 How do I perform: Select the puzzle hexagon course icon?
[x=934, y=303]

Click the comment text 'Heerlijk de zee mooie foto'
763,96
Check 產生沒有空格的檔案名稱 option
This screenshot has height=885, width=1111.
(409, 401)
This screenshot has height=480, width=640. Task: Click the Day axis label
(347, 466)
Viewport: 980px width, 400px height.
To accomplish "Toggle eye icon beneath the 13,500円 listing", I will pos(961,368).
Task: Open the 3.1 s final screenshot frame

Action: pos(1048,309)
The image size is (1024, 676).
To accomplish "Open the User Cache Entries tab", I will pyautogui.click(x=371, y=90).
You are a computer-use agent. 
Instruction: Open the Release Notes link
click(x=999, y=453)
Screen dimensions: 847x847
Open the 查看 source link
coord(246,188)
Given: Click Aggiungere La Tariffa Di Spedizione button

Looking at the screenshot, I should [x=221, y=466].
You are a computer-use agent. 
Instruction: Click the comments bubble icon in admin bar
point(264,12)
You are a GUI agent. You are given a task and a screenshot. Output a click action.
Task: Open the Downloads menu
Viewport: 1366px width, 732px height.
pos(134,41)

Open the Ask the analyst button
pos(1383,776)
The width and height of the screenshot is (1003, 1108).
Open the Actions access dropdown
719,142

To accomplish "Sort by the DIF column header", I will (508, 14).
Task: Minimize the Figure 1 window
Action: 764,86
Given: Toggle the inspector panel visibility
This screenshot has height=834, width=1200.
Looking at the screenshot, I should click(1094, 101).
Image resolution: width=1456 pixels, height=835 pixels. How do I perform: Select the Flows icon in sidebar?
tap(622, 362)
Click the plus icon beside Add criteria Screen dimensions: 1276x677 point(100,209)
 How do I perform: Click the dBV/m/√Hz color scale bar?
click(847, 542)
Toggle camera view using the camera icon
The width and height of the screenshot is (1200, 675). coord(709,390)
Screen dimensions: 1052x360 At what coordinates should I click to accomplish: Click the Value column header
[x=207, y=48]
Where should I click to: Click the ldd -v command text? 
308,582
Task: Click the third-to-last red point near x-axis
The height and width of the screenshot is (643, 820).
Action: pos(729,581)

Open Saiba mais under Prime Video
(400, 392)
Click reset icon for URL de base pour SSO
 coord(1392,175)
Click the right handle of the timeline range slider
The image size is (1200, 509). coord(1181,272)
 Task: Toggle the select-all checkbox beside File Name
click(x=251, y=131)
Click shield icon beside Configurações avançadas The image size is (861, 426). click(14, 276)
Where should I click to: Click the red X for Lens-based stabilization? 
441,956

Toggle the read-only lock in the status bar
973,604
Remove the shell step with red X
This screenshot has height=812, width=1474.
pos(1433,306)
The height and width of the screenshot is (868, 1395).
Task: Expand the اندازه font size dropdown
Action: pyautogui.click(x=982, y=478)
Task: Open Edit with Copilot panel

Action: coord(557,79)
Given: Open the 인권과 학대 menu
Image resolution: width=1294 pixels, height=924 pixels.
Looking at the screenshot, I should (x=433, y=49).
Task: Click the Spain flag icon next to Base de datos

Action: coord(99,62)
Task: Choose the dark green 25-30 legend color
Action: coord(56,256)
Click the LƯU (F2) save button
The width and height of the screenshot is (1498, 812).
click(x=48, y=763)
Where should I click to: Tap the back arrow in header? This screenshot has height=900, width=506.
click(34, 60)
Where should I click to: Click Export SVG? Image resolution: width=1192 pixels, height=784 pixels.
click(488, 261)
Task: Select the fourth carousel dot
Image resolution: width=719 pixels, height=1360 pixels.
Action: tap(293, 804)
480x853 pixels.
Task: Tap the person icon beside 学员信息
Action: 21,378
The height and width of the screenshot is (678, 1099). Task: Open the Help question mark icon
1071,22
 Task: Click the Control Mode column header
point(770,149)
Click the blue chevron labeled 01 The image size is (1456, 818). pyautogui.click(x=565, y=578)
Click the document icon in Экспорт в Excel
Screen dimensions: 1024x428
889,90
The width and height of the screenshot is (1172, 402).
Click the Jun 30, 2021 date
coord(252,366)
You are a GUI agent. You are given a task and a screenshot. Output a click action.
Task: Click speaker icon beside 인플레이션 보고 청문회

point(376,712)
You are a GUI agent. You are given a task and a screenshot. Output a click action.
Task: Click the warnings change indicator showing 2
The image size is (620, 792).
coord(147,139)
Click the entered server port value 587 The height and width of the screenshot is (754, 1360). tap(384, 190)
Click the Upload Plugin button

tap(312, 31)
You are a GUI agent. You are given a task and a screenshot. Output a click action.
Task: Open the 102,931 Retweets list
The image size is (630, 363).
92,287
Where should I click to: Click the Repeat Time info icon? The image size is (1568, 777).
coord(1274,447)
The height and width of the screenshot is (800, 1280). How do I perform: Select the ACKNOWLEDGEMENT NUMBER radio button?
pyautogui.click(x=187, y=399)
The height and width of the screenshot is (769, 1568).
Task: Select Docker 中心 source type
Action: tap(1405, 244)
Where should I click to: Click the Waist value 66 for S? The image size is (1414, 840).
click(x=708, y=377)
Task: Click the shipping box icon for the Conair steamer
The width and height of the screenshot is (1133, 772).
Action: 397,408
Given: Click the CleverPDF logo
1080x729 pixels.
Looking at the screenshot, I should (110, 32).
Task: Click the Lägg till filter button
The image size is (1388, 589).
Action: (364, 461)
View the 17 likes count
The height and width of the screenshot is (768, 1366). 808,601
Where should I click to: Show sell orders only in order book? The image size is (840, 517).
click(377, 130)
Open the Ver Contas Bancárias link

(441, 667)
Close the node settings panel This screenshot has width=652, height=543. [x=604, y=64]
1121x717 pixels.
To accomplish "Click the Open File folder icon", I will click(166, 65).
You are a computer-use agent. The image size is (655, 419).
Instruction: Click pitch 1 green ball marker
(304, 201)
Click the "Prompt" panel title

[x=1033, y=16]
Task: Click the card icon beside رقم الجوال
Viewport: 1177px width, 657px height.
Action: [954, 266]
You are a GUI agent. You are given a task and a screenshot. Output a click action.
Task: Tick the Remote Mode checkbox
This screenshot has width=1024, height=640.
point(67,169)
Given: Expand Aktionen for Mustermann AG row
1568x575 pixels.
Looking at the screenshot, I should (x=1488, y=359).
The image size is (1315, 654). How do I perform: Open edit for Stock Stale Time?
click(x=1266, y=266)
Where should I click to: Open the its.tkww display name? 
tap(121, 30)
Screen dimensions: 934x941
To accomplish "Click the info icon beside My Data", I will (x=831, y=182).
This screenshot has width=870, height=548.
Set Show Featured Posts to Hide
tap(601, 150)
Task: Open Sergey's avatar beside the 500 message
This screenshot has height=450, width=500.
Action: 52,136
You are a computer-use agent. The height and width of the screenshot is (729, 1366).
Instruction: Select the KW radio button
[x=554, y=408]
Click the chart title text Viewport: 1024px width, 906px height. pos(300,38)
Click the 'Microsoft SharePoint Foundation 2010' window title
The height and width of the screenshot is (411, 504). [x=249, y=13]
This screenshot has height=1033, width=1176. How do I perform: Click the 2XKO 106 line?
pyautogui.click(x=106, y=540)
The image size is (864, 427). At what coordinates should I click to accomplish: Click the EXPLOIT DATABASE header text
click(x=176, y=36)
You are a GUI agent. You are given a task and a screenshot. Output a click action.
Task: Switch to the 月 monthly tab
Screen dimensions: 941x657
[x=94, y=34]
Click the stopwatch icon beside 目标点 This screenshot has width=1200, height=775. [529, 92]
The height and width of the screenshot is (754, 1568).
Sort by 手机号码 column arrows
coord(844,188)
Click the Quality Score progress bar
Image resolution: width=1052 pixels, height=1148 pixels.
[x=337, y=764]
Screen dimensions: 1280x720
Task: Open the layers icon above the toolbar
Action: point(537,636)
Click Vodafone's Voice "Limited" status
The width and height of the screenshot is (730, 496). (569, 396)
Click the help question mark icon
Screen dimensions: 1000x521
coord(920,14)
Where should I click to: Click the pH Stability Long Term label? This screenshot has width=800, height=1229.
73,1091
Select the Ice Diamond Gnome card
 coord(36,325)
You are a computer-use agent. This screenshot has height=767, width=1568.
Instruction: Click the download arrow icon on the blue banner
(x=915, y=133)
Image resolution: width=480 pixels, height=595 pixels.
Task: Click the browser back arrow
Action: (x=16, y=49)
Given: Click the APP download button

- Problem to work on -
Quote, word for word, every line from the top of the entries through the line that holds "Viewport: 980px width, 400px height.".

- Response to the exercise -
 How do I perform: Select the puzzle hexagon course icon?
[x=934, y=303]

Click the comment text 'Heerlijk de zee mooie foto'
763,96
Check 產生沒有空格的檔案名稱 option
This screenshot has height=885, width=1111.
(409, 401)
This screenshot has height=480, width=640. Task: Click the Day axis label
(347, 466)
Viewport: 980px width, 400px height.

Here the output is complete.